What type of feeder do you all use?
That's one of the few remaining items that I've still got to get to be ready for my first hives next month. It seems that there are so many options, and I don't know what I don't know. Some designs have to work better than others. 

I have 10-frame, medium boxes.


----------



## Ford Zoo (Jan 27, 2012)

I am very new and won't be getting my bees until May. But I spent some time with a very experienced keeper here in northern WI just yesterday. He said the best thing he does is to take a clean new, empty paint pail. Poke about 6-8 holes in the lid with a small nail, pounding it from the inside of the lid to the outside (said this way is easier on the bee's tongue). He fills the pail with a liquid sugar mix, then places it lid down on top of several pencils placed on top of the frame top bars. He places an empty brood box around this, then the inner cover and lid. The bees can then crawl under the paint pail and drink thru the holes. This gentleman has been raising bees for over 60 years, so I'm listening to what he is saying. He also said a you can do the same with a mason jar. Hope this helps.


----------



## Iddee (Sep 25, 2005)

For spring feeding only, a front feeder will work, and is cheap. The rest of the year, it may induce robbing.
The best all year feeder is the top feeder. You can see both here:

http://beezneedz.com/product-category/fdr/

Ford Zoo
If the bees can get past your friend's feeder during a flow, they will hang comb from the lid before using the frames. Then you have a real mess. It will work fine when there's no flow.


----------



## alleyyooper (Apr 22, 2005)

I have always been a feed the bees inside guy my self. I started with frame feeders but quickly found a lot of bees will drown in them unless modified. that mod I did was use screen stapled to a float but today they sell them with what I call ladders.

Second year I went to pickle jars and 2 gallon plastic pails. Both got free one from a pizza shop and the other from a bakery.

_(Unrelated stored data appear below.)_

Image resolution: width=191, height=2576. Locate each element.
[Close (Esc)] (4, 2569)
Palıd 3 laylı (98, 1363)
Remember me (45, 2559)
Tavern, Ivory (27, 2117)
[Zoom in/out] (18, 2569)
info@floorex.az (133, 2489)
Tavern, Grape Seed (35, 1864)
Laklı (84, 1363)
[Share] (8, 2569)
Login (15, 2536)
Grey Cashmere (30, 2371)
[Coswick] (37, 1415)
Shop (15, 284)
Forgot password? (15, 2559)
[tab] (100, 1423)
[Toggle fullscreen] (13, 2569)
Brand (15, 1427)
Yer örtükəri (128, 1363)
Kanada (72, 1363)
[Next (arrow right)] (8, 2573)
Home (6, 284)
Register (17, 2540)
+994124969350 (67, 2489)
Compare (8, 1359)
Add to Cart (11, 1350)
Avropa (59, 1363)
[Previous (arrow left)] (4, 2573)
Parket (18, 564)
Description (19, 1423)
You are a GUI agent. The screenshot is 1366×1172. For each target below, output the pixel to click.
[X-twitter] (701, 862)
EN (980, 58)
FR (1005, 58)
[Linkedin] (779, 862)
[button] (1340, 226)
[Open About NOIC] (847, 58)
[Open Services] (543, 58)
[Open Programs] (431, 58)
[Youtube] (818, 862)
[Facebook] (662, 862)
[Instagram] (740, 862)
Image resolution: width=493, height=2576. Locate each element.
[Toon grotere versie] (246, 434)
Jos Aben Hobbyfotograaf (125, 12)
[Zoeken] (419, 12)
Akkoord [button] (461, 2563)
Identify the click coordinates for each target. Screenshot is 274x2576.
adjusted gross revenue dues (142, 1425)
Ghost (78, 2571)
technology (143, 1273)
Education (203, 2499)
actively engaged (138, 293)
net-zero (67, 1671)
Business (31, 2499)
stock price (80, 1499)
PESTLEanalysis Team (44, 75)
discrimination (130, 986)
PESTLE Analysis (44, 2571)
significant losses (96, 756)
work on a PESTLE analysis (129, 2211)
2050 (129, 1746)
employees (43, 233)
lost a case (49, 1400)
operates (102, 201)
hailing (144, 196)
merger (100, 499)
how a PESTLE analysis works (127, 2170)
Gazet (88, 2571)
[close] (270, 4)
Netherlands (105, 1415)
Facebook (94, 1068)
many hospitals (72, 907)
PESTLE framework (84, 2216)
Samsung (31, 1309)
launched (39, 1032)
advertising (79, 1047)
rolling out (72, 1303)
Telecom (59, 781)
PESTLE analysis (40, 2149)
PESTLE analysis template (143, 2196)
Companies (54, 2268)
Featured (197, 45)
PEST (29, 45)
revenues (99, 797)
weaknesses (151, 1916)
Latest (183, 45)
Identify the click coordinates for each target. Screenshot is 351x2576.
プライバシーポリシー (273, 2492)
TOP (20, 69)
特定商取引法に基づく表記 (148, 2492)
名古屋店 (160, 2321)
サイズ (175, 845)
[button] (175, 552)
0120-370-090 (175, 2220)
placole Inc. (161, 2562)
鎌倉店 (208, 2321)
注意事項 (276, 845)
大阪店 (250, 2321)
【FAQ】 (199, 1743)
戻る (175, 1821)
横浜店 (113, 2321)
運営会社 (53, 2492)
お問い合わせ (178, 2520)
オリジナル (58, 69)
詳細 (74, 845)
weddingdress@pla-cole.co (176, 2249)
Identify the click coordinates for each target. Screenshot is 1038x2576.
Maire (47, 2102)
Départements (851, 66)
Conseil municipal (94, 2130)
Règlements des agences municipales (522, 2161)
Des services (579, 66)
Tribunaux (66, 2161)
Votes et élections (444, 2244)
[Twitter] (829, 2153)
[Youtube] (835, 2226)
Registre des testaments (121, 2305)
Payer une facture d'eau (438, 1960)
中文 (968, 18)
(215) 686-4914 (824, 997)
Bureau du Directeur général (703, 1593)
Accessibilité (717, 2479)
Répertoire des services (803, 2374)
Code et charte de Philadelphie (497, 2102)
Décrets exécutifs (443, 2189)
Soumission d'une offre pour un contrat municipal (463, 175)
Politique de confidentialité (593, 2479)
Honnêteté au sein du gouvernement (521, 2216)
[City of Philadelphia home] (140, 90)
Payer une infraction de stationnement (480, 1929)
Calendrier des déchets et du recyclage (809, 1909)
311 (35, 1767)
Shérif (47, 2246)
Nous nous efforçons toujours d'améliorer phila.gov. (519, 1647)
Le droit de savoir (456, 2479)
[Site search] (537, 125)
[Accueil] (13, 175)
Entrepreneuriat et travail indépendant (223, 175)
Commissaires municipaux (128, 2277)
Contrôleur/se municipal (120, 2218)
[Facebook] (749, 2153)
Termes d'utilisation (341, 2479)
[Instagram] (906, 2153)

I drill 1/16 inch holes in two rows across the lids just enough to cover the slots in the intercover.








Just for show and tell.



I finally got around to make some hive top feeders a few years ago that have floats I like a whole lot. they hold just over a gallon of syrup and are easy to stack for storage. With the glass jars you have to worry about breakage and the pails don't stack as well.


















 Al


----------



## GunMonkeyIntl (May 13, 2013)

I've been thinking the top feeder with floats, myself. That is the kind (other than entrance feeders) that the supply house I got my hives from sells.

I like the idea that I can house it inside a super and keep it out of the elements and strapped in to the hive if I feel the need to use straps. 

Thanks.


----------